Texte extrait:
>>

Du centre de tri à l’usine de recyclage, le voyage circulaire du sac bleu
Qu’advient-il des déchets PMC glissés dans le nouveau sac bleu? Trends-Tendances a suivi de près leur trajet circulaire au départ du centre de tri flambant neuf de Sitel, à Engis, jusqu’à leur recyclage dans une usine du Limbourg.
Un pot de yaourt jeté dans le sac PMC (plastique, métal, cartons à boissons) reviendra-t-il dans votre frigo sous la forme d’un nouveau pot de yaourt ? La réponse risque de vous étonner, voire de vous décevoir. La matière hétérogène issue du recyclage de ces contenants sera plutôt utilisée pour fabriquer des cintres pour votre garde-robe ou des bacs à fleurs pour votre jardin. “Aujourd’hui, il n’est pas encore possible en Belgique de recycler un pot de yaourt en polystyrène en un nouveau pot de yaourt car la législation actuelle limite les possibilités de réintroduire ces recyclats dans le contact alimentaire. La bouteille en PET de soda recyclée en une nouvelle bouteille est un cas particulier”, nous explique Mik Van Gaever, chief operating officer de Fost Plus. La société privée finance et coordonne la collecte sélective, le tri et le recyclage des déchets d’emballages ménagers en Belgique.
Recyclage chimique
La future usine “Plastic2Chemicals” de l’entreprise anversoise d’Indaver permettra, dans le courant 2024, de recycler un pot de yaourt en une matière première d’une plus grande pureté grâce au recyclage chimique. “Le polystyrène et le polystyrène extrudé pourront être transformés en matières premières secondaires pour la fabrication de nouveaux emballages, y compris des pots et barquettes destinées aux denrées alimentaires. Le produit final aura les mêmes caractéristiques que le matériau vierge”, commente Mik Van Gaever. Pour l’heure, de nombreux autres types de matériaux glissés dans le sac transparent sont déjà transformés en bouteilles, en fibres textiles, en tapis, en jouets, etc. Fost Plus a invité Trends-Tendances à suivre le trajet de ces déchets. Le timing n’est pas anodin. La visite de ces coulisses est organisée à l’approche du renouvellement pour cinq ans de son contrat de gestion par la Commission interrégionale des emballages (CIE).

<<

Contenu des données:
>>

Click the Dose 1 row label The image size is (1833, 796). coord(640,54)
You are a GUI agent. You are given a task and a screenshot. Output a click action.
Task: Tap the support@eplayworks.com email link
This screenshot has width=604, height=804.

<<

Prolongez l'article sur le recyclage du sac bleu à partir de sa dernière phrase.

Réponse produite:
40.000 tonnes de PMC par an
Niché dans la vallée industrielle d’Engis (Huy), le centre ultramoderne de Sitel est en service depuis mars dernier. Il est le fruit d’un partenariat public-privé entre Fost Plus, Intradel, Idelux et le fond Noshaq. Sur une superficie de 36.000 m2 pour un investissement de 53,5 millions d’euros, l’usine a une capacité théorique totale de 40.000 tonnes de PMC par an. En une heure, elle peut traiter 6.000 sacs bleus des habitants de la province de Liège et d’une partie du Limbourg et emploie une cinquantaine de personnes.
Depuis 2018, le nombre de kilos de PMC collectés par an par personne en Belgique est passé de 15 à 23 kilos. Les centres qui traitaient les sacs limités aux bouteilles en PET, aux emballages métalliques et aux cartons de boissons étaient devenus obsolètes. Ils n’avaient plus les capacités suffisantes pour faire face à cet afflux supplémentaire. D’autant que le nouveau sac bleu accueille depuis sa mise en circulation sur tout le territoire belge à l’automne 2021 de nombreux nouveaux types de matériaux impossibles à trier dans les anciens centres. Pour faire face à ces contraintes techniques, la construction de cinq nouvelles installations de tri était une réelle nécessité. Outre l’usine d’Engis, deux autres sont déjà actives en Wallonie (Charleroi et Ghlin) et deux en Flandre (Willebroeck et Evergem), pour un investissement moyen de 30 millions d’euros par unité.
Aimants géants et “windshifters”
Petite plongée dans ce labyrinthe logistique impressionnant. Le centre d’Engis comprend 264 convoyeurs différents pour une distance cumulée de trois kilomètres, nous explique Laurent Marchal, le directeur du site. A l’intérieur, une odeur âcre émanant des effluves des milliers de déchets de toutes tailles déversés par les sacs bleus éventrés nous prend à la gorge. Pots de yaourt, raviers de beurre, bouteilles de lait, flacons de shampoing, canettes de bière, tubes de dentifrice, barquettes de charcuterie, emballages fins, sachets de chips, capsules de café… défilent à toute vitesse (3 mètres par seconde) sur un enchevêtrement de tapis roulants de différentes tailles disposés sur différents niveaux. Le ballet des déchets ballottés dans de grands tambours rotatifs criblés de trous qui les sélectionnent par taille est hypnotique. Des séparateurs aérauliques (aussi appelés windshifters) permettent d’aspirer les emballages légers. “L’un des principaux défis de ces centres de tri PMC de nouvelle génération est de réussir la séparation entre les plastiques plats et légers, comme les films ou les sacs bleus, et les plastiques volumineux comme les flacons ou les bouteilles”, commente Laurent Marchal.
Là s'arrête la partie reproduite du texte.